===== EXTRACTED MATERIAL
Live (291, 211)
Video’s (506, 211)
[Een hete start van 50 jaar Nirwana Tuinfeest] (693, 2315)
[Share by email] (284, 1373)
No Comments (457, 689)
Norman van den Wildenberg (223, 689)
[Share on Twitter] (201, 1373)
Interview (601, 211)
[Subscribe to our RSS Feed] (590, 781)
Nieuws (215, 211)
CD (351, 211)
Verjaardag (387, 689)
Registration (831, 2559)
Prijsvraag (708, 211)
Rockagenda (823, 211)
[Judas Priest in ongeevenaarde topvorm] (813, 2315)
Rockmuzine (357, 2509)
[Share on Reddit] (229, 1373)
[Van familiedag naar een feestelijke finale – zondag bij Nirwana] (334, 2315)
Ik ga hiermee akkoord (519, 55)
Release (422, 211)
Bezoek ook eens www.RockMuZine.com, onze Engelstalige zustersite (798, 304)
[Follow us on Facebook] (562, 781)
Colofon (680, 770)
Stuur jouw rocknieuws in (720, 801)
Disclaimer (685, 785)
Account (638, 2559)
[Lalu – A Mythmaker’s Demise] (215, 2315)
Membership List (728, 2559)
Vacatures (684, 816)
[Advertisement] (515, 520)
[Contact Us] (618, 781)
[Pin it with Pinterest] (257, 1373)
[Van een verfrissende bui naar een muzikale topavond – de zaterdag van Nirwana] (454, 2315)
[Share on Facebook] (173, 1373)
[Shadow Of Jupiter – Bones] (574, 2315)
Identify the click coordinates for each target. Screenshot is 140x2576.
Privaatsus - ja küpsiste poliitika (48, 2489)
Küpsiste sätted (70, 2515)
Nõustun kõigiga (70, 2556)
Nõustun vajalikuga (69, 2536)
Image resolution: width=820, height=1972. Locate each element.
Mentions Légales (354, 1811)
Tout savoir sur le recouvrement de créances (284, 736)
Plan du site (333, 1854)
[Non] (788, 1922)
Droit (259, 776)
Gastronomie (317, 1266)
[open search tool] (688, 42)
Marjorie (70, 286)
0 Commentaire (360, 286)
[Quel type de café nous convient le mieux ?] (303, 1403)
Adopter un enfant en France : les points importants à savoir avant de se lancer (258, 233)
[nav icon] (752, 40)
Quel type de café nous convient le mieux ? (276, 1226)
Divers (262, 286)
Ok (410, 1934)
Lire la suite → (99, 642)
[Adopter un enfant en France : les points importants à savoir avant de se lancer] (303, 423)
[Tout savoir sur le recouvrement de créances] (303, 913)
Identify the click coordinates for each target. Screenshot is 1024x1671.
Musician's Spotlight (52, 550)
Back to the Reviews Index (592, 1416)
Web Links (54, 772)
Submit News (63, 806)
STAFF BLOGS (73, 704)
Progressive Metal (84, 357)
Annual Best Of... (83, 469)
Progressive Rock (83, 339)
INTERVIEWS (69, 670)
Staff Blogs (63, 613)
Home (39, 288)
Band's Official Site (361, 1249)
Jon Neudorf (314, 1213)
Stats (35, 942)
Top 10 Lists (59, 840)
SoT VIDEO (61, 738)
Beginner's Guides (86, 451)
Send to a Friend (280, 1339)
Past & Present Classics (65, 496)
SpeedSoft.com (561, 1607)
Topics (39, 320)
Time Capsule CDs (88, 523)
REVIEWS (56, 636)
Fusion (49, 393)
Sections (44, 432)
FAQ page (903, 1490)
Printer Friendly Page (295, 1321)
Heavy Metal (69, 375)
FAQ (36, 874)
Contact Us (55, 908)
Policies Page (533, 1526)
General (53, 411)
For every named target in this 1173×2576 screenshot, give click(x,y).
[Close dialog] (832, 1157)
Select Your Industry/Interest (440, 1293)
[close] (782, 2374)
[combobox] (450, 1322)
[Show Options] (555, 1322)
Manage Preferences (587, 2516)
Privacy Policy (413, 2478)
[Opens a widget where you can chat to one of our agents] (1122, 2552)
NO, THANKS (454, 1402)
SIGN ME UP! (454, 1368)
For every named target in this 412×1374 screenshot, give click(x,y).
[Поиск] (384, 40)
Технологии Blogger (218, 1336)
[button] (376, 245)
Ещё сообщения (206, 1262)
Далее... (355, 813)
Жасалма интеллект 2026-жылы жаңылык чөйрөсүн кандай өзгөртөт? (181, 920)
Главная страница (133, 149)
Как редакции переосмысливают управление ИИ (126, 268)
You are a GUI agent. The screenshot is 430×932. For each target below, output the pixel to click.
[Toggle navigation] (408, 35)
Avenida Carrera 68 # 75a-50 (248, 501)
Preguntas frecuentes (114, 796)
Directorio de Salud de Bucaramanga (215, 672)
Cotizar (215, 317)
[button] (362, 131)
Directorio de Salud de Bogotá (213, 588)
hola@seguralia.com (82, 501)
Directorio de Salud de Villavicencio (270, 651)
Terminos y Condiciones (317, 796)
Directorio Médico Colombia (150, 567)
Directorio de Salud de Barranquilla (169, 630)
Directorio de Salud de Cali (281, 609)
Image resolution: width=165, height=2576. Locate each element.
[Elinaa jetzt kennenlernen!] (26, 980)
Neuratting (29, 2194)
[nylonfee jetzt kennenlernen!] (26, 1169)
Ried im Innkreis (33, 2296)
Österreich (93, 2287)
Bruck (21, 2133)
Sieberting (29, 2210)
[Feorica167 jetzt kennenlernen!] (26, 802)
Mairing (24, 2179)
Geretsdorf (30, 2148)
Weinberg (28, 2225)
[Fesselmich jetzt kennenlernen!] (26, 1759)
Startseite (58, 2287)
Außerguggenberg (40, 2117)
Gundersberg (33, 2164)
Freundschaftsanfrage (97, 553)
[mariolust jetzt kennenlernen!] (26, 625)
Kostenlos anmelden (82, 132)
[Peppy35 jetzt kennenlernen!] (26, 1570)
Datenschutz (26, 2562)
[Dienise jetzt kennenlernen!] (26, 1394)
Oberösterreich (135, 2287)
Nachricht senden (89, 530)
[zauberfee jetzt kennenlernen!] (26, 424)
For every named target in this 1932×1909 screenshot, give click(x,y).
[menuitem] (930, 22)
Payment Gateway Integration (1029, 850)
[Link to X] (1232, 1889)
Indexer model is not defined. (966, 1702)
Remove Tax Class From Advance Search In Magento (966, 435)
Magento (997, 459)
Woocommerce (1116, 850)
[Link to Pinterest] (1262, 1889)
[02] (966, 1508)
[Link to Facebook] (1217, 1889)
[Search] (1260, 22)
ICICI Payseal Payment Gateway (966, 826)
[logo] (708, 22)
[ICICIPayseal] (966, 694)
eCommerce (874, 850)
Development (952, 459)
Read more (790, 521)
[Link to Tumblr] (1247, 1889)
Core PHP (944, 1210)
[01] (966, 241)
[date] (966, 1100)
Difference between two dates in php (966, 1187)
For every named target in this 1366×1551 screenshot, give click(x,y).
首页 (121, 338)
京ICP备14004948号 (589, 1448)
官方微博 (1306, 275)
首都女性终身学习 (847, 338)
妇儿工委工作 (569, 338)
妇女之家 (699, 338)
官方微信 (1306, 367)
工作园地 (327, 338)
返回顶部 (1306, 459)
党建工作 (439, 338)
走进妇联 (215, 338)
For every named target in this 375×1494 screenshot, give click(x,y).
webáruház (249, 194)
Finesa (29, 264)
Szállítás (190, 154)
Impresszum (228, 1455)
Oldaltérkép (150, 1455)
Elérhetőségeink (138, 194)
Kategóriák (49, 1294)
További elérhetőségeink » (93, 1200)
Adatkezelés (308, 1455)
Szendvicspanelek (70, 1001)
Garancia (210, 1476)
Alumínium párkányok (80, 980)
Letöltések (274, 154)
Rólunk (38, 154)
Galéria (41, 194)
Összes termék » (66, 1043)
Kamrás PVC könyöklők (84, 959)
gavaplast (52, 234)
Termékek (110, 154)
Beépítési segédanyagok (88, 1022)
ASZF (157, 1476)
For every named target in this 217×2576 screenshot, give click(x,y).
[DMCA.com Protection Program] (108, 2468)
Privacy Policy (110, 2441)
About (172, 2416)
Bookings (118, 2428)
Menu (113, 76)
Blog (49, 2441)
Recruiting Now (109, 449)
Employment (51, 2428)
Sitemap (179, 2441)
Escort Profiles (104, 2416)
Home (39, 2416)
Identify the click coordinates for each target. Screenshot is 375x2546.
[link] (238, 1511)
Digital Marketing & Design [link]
==========
Write out each line above with the word "mieux".

[RESULT OF THIS TASK]:
[Quel type de café nous convient le mieux ?] (303, 1403)
Quel type de café nous convient le mieux ? (276, 1226)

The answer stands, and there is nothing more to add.